The case at bar more resembles Payne and Johnson, than McGee and Langston. McGee and Langston were not consensual encounters from the [380]*380onset. Neither of the defendants in those cases consented to the conversation before the officers began interrogating. In McGee, without first asking the defendant if he agreed to answer questions, the officer immediately opened the exchange by telling the defendant that he matched the description of the reported individual who was selling drugs. In Langston, the defendant had been trying to walk away, but the officers pursued and badgered him with repeated questions before he felt compelled to acknowledge them.
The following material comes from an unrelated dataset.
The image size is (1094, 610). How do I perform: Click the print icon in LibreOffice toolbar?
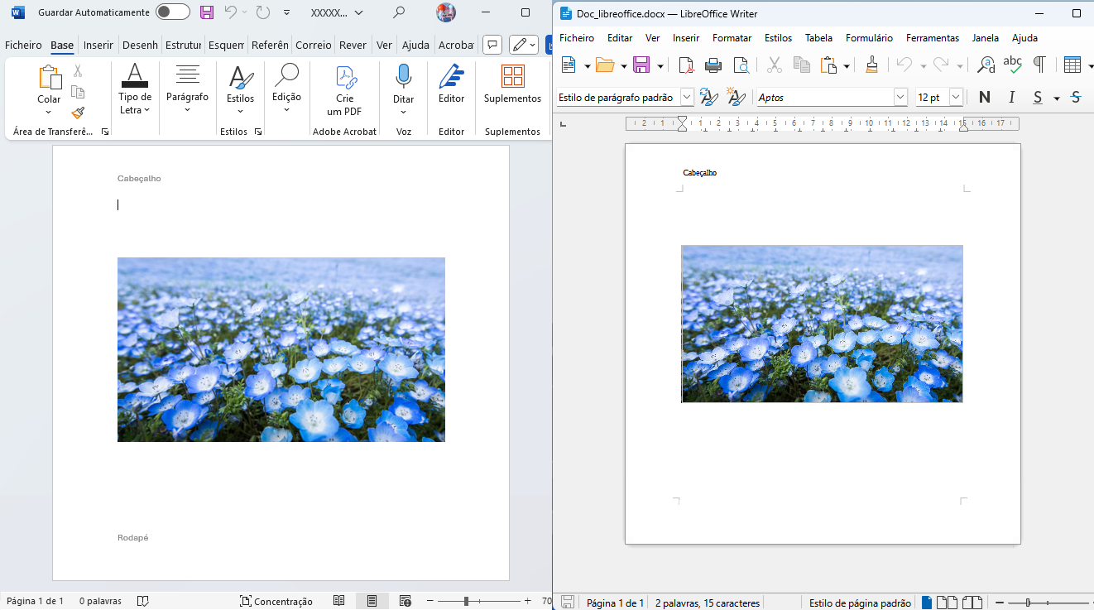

In this case, the officer first asked Bowen if he could speak with him. In addition, Bowen, seeing his friend walk on with impunity, nevertheless chose to willingly speak with die officer. The Defendant had already consented to answer the officer’s questions when Officer Best informed Bowen that he matched the description given in the dispatcher’s call. The fact that Officer Best told Bowen that he matched the description of a person under criminal suspicion cannot alone transform this consensual encounter into an illegal seizure.
Conclusion
For the above stated reasons, the Court finds that Bowen and Officer Best had a consensual encounter and denies Defendant’s Fourth Motion to Suppress.